About 10 days later, she called Dave and admitted she was his birth mother. She said she was caught off-guard but had never told her husband and children about Dave and wanted to keep it that way. She said she would try to track down the birth father and make sure it was OK with him to release his information to Dave.

After six months of not hearing anything, Dave again called his birth mother who told him she couldn’t find his birth father. But she said his name was Barry Weinberg and she thought he was the trainer for the St. Louis Cardinals.

“We researched that and determined it wasn’t possible because he would have only been 11 when I was born,” said Dave. When he called his birth mother back to say he wasn’t the right Barry Weinberg, she told Dave all she knew was that Barry had married a woman named Linda and they had two daughters. She also said she and Barry had attended what now is Parkway Central.

A trip to the high school in the summer of 2019 proved fruitful. School yearbooks revealed pictures of both Dave’s birth mother and her boyfriend, Barry Weinberg.

“I then did some more digging and contacted Barry,” said Dave. “His comment was, ‘I am most certainly your father and I’ve been waiting 57 years for you to contact me.’ ”

Barry had told his wife of 47 years about Dave, though their grown daughters didn’t know.

“[My parents] called and told me they needed to come out right away and talk to me without my kids around,” said the Weinbergs’ oldest daughter, Rebecca Dean, 41, who is married with four children. “Right then, I wrote a letter and put the date and time on it.
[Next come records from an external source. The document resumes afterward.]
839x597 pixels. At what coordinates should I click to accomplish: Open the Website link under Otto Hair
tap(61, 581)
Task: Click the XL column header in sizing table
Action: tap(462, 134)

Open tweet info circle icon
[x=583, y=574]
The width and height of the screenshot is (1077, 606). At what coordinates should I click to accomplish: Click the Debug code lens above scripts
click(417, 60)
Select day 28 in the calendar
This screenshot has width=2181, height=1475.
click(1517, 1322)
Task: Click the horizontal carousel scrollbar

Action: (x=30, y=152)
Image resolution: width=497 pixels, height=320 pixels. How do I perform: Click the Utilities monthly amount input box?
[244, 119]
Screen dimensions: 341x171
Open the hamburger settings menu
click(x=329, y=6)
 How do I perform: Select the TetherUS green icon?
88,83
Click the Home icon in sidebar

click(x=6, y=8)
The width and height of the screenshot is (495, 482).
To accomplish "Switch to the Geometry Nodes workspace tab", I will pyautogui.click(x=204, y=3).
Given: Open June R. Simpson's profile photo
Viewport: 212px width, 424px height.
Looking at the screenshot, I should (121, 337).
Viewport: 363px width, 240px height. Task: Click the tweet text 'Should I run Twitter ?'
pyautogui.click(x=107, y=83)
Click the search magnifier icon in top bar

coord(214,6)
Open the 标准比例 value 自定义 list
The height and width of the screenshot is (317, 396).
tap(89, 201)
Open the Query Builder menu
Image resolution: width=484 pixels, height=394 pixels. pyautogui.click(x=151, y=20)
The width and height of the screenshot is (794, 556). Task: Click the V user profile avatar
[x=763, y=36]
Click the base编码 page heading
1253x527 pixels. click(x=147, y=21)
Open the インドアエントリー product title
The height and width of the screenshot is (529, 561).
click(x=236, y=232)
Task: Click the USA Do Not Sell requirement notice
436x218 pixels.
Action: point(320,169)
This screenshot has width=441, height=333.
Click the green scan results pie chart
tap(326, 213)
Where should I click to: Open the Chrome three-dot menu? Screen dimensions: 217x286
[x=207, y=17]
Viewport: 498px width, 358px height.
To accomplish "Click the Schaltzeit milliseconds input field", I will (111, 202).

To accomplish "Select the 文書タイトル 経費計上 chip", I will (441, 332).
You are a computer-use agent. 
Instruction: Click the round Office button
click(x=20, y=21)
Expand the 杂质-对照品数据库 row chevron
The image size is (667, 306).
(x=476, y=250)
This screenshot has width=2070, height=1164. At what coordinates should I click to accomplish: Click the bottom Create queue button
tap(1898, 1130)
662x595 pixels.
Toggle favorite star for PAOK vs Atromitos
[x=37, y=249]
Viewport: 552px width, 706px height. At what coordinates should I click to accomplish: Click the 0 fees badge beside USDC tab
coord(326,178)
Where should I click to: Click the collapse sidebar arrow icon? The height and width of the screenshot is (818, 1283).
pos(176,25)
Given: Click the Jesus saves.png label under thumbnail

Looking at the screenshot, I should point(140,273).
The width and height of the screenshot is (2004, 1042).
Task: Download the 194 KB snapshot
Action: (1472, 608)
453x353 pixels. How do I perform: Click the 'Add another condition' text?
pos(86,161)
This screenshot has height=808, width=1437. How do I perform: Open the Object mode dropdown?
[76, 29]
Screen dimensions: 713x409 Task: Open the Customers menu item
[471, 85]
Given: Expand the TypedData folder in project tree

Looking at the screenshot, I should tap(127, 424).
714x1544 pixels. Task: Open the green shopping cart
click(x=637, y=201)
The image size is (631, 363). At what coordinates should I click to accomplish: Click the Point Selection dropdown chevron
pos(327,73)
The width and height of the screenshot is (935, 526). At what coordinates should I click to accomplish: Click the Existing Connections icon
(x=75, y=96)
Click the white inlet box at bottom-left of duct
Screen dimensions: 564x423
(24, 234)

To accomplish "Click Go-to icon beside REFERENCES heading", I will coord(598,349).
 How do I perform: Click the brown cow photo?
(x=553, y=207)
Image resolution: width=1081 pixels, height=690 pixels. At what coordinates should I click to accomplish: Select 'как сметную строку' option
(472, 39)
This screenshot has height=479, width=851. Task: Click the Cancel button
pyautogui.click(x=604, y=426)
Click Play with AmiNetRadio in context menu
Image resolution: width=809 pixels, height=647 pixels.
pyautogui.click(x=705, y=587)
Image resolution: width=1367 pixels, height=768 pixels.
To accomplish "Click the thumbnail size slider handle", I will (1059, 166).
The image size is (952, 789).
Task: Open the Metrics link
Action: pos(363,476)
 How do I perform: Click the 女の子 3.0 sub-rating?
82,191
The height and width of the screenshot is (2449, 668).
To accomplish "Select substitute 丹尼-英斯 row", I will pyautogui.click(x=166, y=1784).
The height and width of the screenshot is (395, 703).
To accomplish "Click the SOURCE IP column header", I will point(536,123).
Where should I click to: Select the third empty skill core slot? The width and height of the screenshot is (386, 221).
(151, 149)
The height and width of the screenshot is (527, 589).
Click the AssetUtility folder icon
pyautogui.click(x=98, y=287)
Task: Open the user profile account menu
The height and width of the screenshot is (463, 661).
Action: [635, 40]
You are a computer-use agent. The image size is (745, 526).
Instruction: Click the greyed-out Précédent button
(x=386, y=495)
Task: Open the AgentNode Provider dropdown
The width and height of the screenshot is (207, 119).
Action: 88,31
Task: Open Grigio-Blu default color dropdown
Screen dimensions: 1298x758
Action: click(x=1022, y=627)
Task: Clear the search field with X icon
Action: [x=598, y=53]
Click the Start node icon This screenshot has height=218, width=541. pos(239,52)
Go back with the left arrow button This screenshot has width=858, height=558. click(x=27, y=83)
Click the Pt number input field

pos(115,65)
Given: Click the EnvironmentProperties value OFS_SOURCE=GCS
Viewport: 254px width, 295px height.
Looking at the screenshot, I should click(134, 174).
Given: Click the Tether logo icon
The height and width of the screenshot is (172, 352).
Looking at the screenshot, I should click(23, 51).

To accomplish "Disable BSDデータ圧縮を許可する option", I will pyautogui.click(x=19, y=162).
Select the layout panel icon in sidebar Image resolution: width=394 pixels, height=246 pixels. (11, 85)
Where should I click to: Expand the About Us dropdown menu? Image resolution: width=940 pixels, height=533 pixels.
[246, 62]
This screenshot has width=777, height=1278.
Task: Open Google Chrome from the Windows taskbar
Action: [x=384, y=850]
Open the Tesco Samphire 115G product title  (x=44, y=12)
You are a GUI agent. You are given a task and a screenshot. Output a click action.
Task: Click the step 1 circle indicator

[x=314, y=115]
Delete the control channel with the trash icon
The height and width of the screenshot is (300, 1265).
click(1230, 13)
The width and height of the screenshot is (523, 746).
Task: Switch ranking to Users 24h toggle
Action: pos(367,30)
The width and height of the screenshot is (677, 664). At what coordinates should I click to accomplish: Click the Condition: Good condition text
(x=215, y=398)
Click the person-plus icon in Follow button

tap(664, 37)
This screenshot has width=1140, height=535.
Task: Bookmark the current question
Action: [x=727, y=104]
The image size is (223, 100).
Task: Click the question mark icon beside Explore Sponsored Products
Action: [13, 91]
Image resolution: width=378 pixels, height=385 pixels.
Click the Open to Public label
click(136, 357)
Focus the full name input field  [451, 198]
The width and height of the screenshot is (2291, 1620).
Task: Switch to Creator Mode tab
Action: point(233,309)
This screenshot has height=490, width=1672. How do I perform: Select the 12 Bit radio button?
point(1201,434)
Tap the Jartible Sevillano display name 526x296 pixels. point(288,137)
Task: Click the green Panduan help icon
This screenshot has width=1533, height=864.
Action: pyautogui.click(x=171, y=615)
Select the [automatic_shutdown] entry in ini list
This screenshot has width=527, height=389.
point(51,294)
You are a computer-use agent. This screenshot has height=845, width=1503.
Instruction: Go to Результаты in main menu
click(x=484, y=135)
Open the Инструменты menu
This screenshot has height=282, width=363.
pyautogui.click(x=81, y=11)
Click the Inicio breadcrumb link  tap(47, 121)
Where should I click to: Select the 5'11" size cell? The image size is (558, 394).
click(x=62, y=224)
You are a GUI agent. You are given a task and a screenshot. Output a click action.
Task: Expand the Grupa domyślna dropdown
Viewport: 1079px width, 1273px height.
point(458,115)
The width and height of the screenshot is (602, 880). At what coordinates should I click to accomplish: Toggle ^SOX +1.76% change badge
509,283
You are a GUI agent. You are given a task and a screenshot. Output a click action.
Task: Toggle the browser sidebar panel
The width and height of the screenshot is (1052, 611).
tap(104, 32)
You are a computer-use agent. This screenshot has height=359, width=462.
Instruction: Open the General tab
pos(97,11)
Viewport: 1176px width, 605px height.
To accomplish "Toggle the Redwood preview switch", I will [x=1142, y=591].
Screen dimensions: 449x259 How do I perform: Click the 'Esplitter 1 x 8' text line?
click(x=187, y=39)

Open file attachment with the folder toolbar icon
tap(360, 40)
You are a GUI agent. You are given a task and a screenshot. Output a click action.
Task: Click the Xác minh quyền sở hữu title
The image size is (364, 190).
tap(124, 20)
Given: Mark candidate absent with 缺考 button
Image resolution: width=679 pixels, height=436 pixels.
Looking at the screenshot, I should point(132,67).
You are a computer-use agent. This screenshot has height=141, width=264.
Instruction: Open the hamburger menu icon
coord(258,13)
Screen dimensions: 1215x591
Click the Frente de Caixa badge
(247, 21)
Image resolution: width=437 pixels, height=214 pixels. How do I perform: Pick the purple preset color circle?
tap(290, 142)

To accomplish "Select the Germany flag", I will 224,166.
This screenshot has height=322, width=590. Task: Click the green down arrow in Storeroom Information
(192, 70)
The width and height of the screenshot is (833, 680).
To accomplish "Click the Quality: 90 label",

I didn’t know what they were going to tell me, but I said (in the letter) that I always had a strong feeling I had a sibling, my whole life. I always wanted an older brother because all my friends had one.”

When Rebecca’s parents told her about Dave, she couldn’t have been more excited. She says the two talk every day now and she couldn’t imagine life without him.

“He’s the absolute best. We have the same mannerisms and energy,” she said. “He calls my kids every day, too. They just adore him. It’s so neat to have him in my life, especially with my parents getting older.”

When Rebecca found out that her parents and Dave’s family live just a couple of miles apart in Wildwood and Chesterfield, respectively, she wondered how many times they must have passed each other in the grocery store.

Other similarities abound. Both Dave and Barry, who is a retired businessman, lost their fathers when they were 16. Both men put themselves through college, first attending UMSL, then Mizzou. Barry’s younger daughter Jennifer and Dave’s daughter Katie are adopted. Rebecca and Katie attended St. Joseph’s Academy; Rebecca graduated in 1997, Katie in 2017.

And perhaps in the oddest twist of fate, Dave’s name on his birth certificate was Jerome Stanley, which happens to be the first and middle name of Barry’s deceased father. Yet both Barry and Dave’s biological mom insist that no one, including her parents, knew Jerome Stanley was Barry’s father’s name.

Dave’s mother passed away two years ago. He thinks finding his biological parents would have made her uncomfortable, but he knows she would have liked the Weinberg family.

“I’ll admit when Dave first was going to come over, I was a little worried. It felt funny to have him come into our house without knowing him,” said Linda. “But as soon as he walked through the door, I was thrilled to death. And they looked totally identical. Even their voices are the same.”

Barry can hardly contain his joy in being found by Dave after nearly six decades. “I’ve always dreamed of having a son and now I do,” he said. “It’s like looking in a mirror when I see him.

“I’m even enlightening him about Judaism, not to convert him but so he has a better understanding.”

The two meet for breakfast every Tuesday, even if it means social distancing, and cannot wait for Cardinals baseball to start again. Barry is a season ticketholder and they are both diehard fans.

And while Dave isn’t sure what he and Dot will cook for “Mom and Dad,” as he now calls Linda and Barry, on Father’s Day, he knows he can’t lose if he decides to bring in Barry and his favorite food.

“We’re both suckers for White Castle,” said Dave, laughing.